YOUR OBJECTIVE:
Retype, word for word, each line between the lines holding "For every named" and "peixe (444, 2206)", inclusive, and leave the rest of the data alone.

DATA FOR REVIEW:
══════════════════════════════

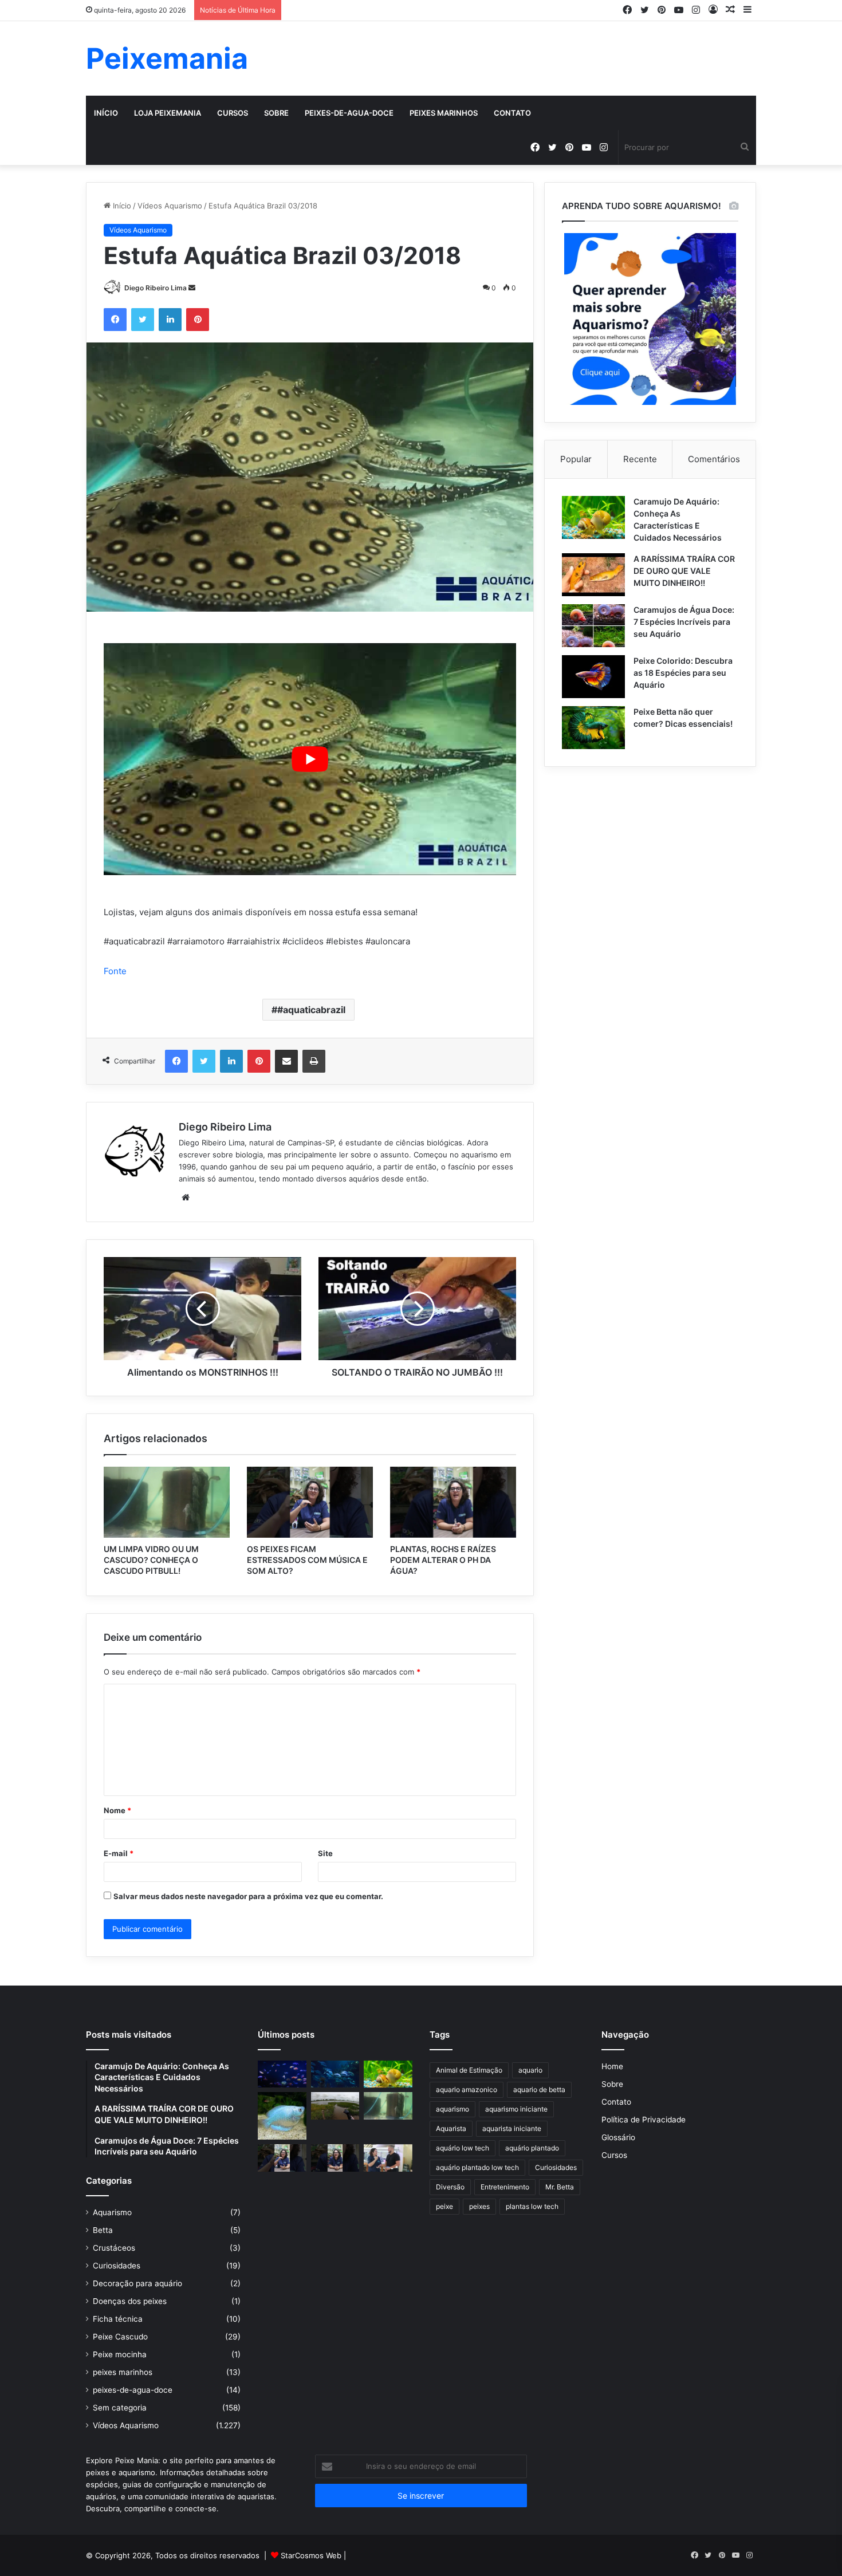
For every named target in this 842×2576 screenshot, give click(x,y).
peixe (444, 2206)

══════════════════════════════

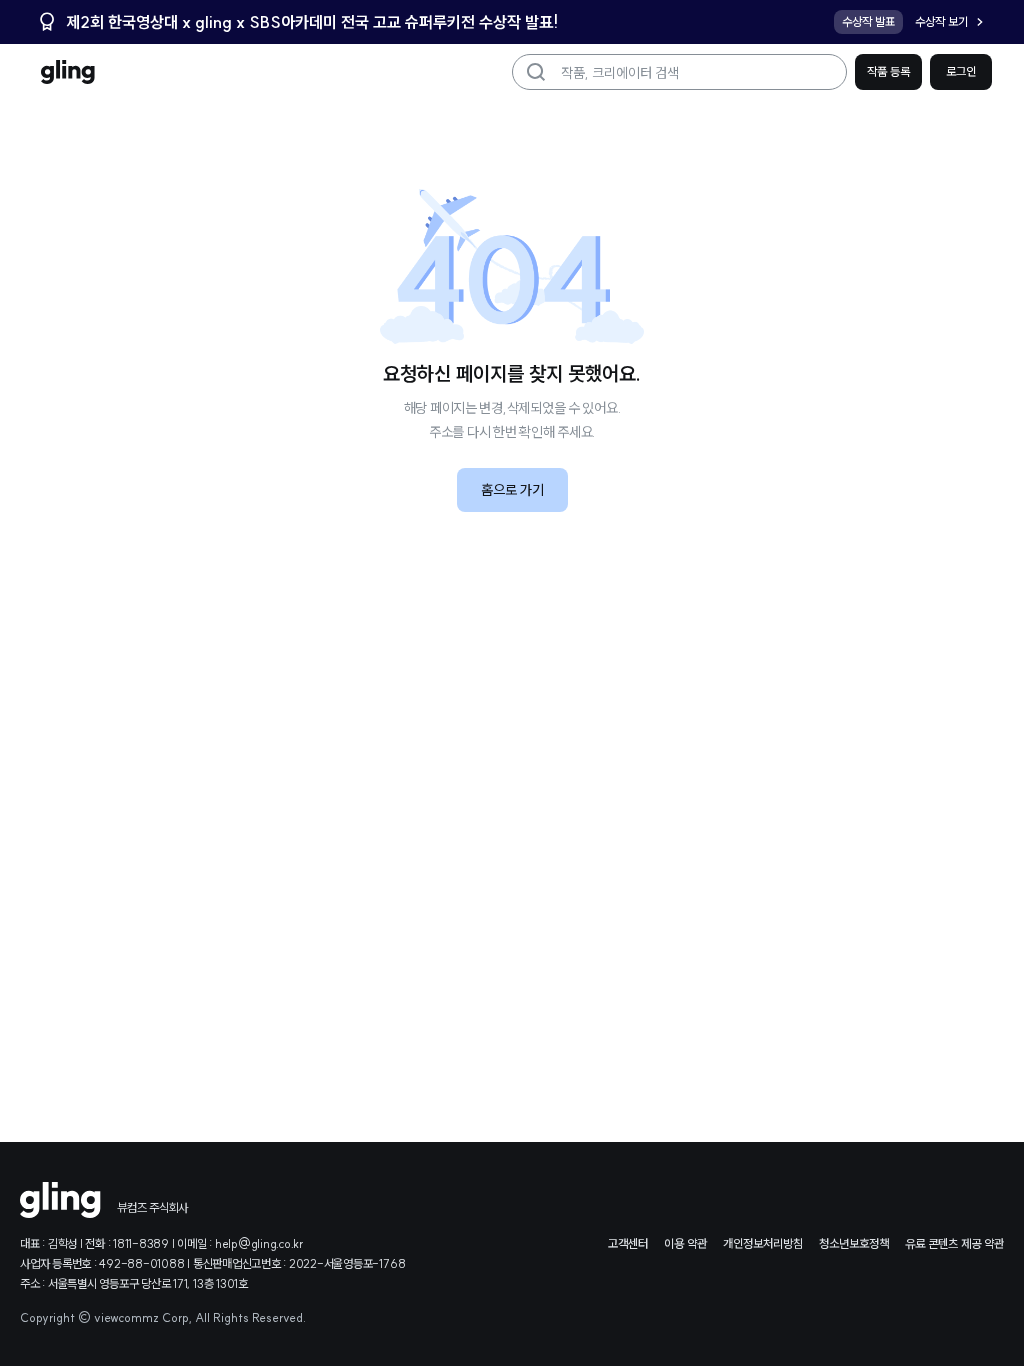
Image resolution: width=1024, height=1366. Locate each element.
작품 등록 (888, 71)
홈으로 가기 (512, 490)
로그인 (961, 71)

══════════════════════════════

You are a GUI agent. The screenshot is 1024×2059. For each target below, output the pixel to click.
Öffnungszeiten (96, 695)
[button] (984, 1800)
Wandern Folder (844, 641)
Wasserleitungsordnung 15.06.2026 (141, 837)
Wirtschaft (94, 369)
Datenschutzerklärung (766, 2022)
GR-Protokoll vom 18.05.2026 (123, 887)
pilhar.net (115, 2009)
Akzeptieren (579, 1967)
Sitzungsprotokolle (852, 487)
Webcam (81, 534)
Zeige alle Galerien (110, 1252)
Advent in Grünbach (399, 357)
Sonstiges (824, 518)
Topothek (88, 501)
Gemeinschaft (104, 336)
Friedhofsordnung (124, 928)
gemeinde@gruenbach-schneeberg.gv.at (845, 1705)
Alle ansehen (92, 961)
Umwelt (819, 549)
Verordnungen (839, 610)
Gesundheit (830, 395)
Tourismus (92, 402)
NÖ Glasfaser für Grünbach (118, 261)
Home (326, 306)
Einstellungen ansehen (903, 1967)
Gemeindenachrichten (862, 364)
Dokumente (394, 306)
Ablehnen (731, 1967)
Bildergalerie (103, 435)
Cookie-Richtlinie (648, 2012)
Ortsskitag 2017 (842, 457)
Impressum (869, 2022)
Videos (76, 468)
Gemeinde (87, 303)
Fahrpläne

══════════════════════════════

RESULT:
For every named target in this 842×2576 screenshot, give click(x,y).
peixe (444, 2206)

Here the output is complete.